Updated on: 18 December,2009 06:51 AM IST  | 
Jayita Bandyopadhyay |

It seemed just like another of those infuriating forwards that 'friends' flood your inbox with

Blame shame

It seemed just like another of those infuriating forwards that 'friends' flood your inbox with. The subject line was: a woman's fight against sex slavery. Another of those NGOs looking for contributions, I thought as I was about to hit delete, when the mail popped open and a sentence caught my eye. "...a man who put chili powder in the vagina of one girl..."

I opened the email and it led to a site that hosted popular talks. I was still searching for the line that had caught my eye, when the gritty voice of a woman got to me.


The video was that of a small woman dressed in an unshapely red salwar-kurta on a stage decorated more like an exotic Gujarati haveli.

She was addressing a disciplined gathering with a spattering of blonde and silver heads.


As the woman spoke, her voice clear, her words powerful, and accent emphatic; and as the camera panned her very usual but unusually bright face, I couldn't look away from her piercing eyes.

"I don't even know Pranitha's background. We found her on a railway track. And when we found her, she had been raped by many, many men. The indication was that her intestines were outside her body..." And the camera zoomed in on a photo of a smiling girl, hardly four years old.


This was Dr Sunitha Krishnan, a 'not-so-famous' social activist who has been silently but relentlessly fighting against sex slavery through her organisation Prajwala.

And she says she has already saved about 3,000 girls. The problem, as she pointed out, was not the rape alone but the inevitable boycott by family and friends. "It's the shame of being exploited that hurts a rape victim the most."

I was already thinking about ways I could contribute, when she said, "When I was 18, I was gang-raped. But I don't remember the rape as such, what I remember is the anger I felt," she said, her head held high, her eyes meeting every pair following her under the spotlight.

She was not hiding, there was no shame. She wasn't a victim. She was a survivor and then I realised when she wanted from us, the society.
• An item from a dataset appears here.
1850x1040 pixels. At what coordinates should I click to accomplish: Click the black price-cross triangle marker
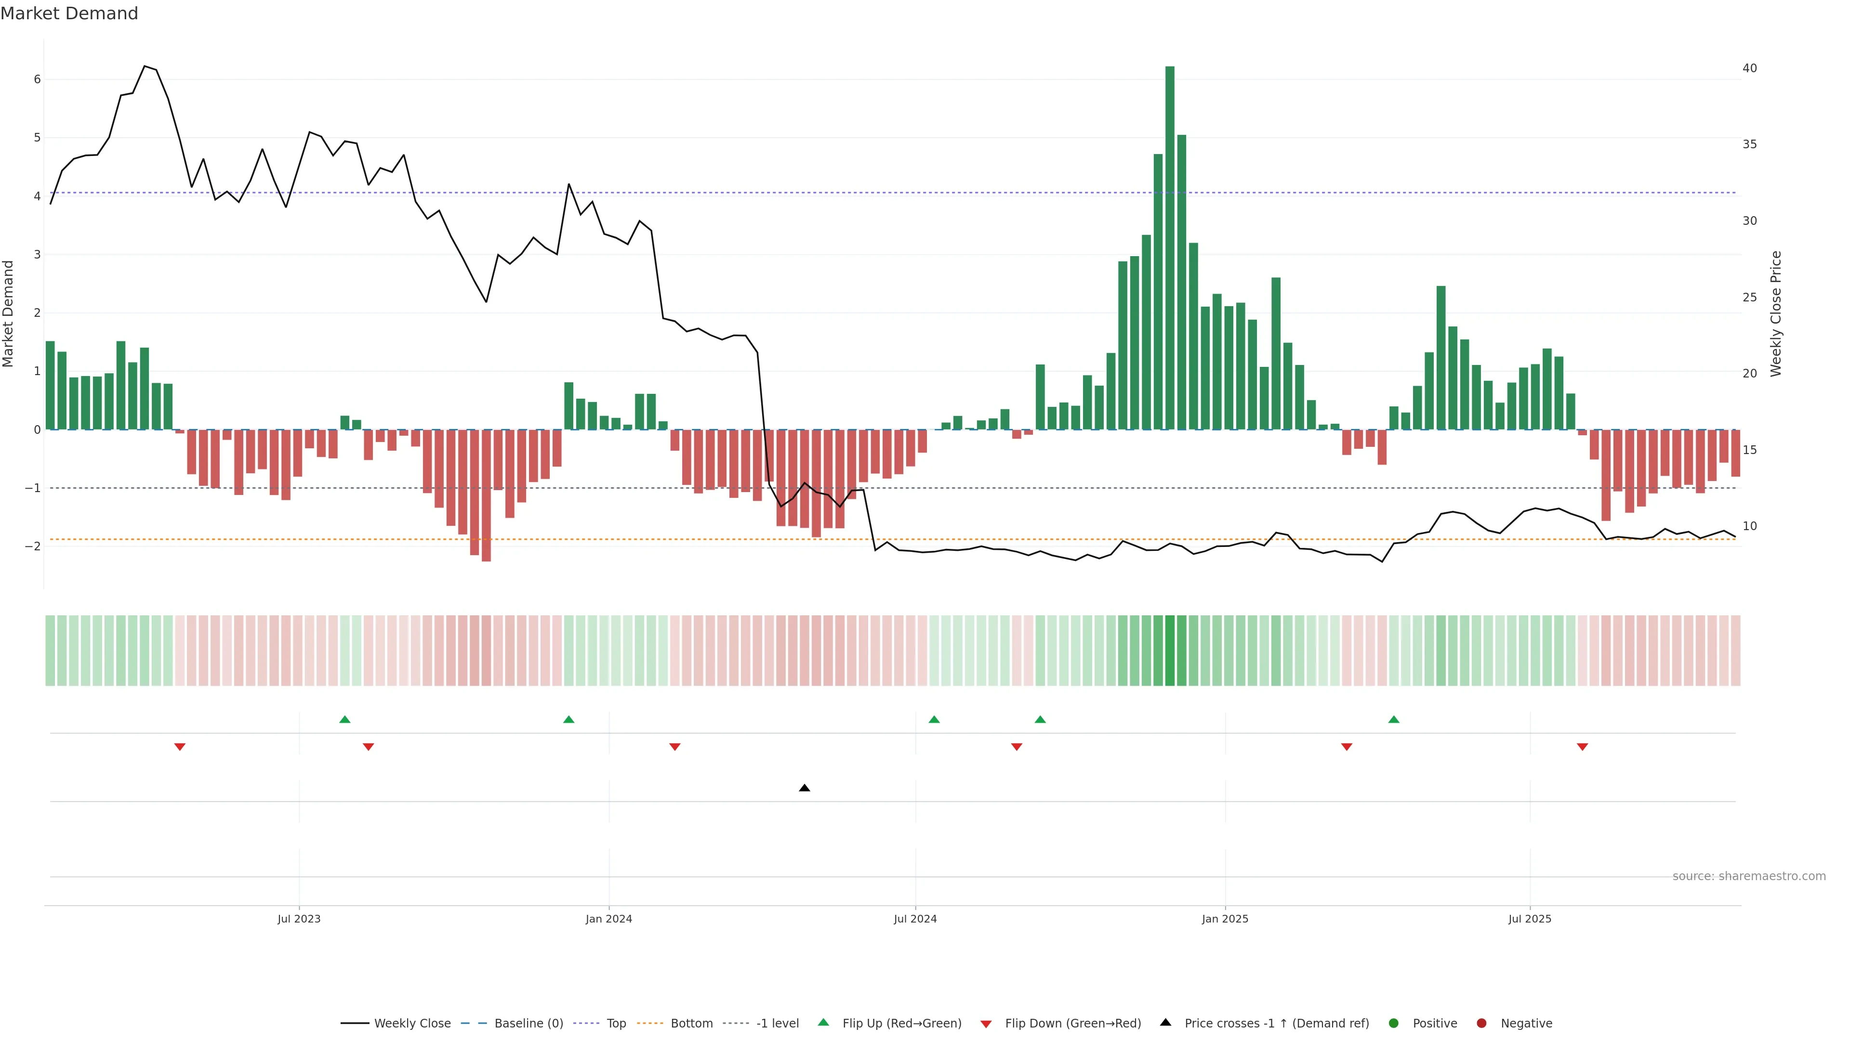(x=804, y=788)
She wanted us to help every victim of sexual abuse to become a survivor. And as Sunitha said, her biggest challenge was "the civil society. It's you and me; it's your blocks to accept these victims as your own. ...it's nice and fashionable to talk about human trafficking but not nice to bring them to our homes."

And I was ashamed that I had almost deleted the mail. I am trying to remove the blocks. Will you?